We have migration steps to help existing customers perform a drop-in replacement. Contact us for more information, or feel free to stop by our Slack channel to have questions answered in real-time.


pg_shard

Build Status Coverage Release License

pg_shard is a sharding extension for PostgreSQL. It shards and replicates your PostgreSQL tables for horizontal scale and high availability. The extension also seamlessly distributes your SQL statements, without requiring any changes to your application. Join the mailing list to stay on top of the latest developments.

As a standalone extension, pg_shard addresses many NoSQL use cases. It also enables real-time analytics, and has an easy upgrade path to CitusDB for complex analytical workloads (distributed joins). Further, the extension provides access to standard SQL tools, and powerful PostgreSQL features, such as diverse set of indexes and semi-structured data types.
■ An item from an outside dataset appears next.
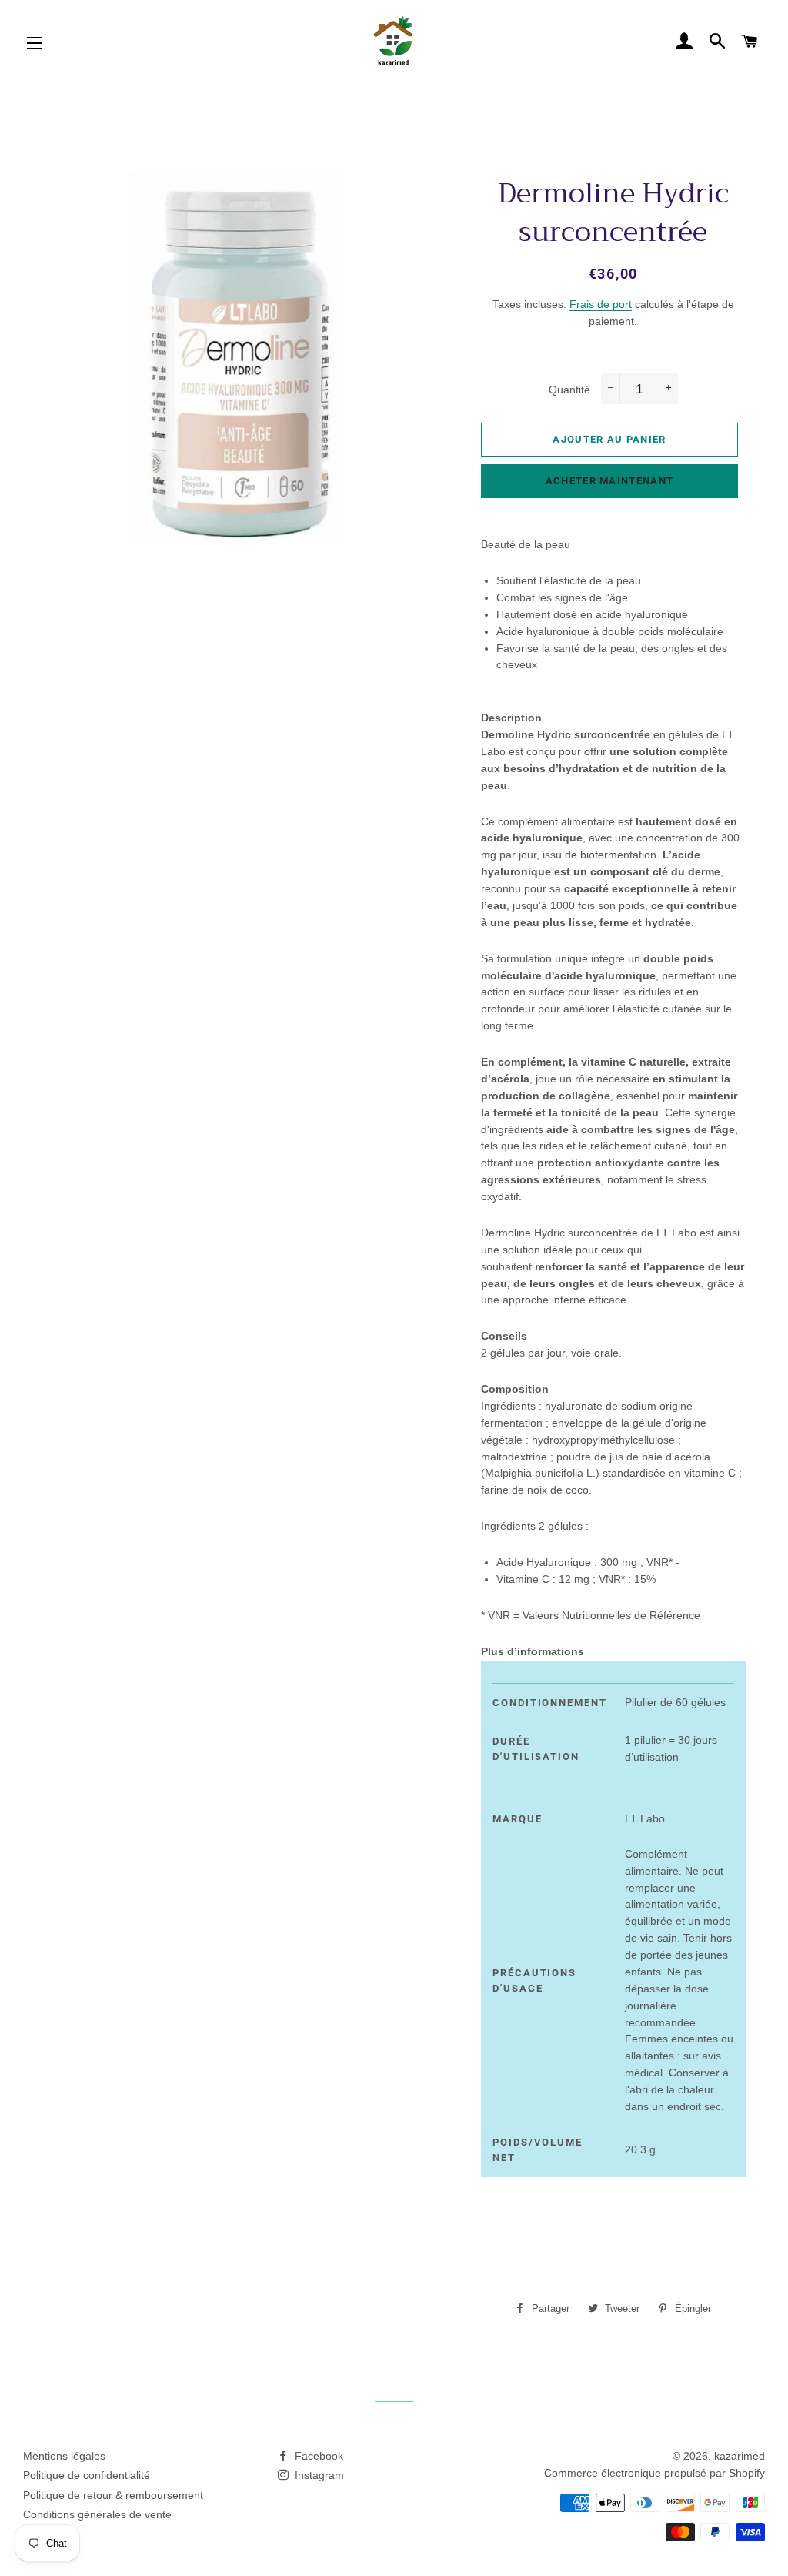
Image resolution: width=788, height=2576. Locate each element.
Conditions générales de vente (97, 2514)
This README serves as a quick start guide. We address architectural questions on sharding, shard rebalancing, failure handling, and distributed consistency mechanisms on our webpage. Also, we're actively working on improving pg_shard, and welcome any questions or feedback on our mailing list.

Building

pg_shard runs on Linux and OS X. The extension works with PostgreSQL 9.3.4+, PostgreSQL 9.4.0+, and CitusDB 3.2+. Building pg_shard requires GCC 4.6 or greater (or a similarly recent version of Clang).

Once you have PostgreSQL or CitusDB installed, you're ready to build pg_shard. For this, you will need to include the pg_config directory path in your make command. This path is typically the same as your PostgreSQL installation's bin/ directory path. For example:

# Path when PostgreSQL is compiled from source
PATH=/usr/local/pgsql/bin/:$PATH make
sudo PATH=/usr/local/pgsql/bin/:$PATH make install

# Path when CitusDB package is installed
PATH=/opt/citusdb/4.0/bin/:$PATH make
sudo PATH=/opt/citusdb/4.0/bin/:$PATH make install

pg_shard also includes regression tests. To verify your installation, start your PostgreSQL instance with the shared_preload_libraries setting mentioned below, and run make installcheck.

Note: If you'd like to build against CitusDB, please contact us at engage @ citusdata.com.

Upgrading from Previous Versions

To upgrade an existing installation, simply:

  1. Build and install the latest pg_shard release (see the Building section)
  2. Restart your PostgreSQL server
  3. Run ALTER EXTENSION pg_shard UPDATE; on the PostgreSQL server

Note that taking advantage of the new repair functionality requires that you also install pg_shard on all your worker nodes.

Setup

pg_shard uses a master node to store shard metadata. In the simple setup, this node also acts as the interface for all queries to the cluster. As a user, you can pick any one of your PostgreSQL nodes as the master, and the other nodes in the cluster will then be your workers.

An easy way to get started is by running your master and worker instances on the same machine. In that case, each instance will be one PostgreSQL database that runs on a different port. You can simply use localhost as the worker node's name in this setup.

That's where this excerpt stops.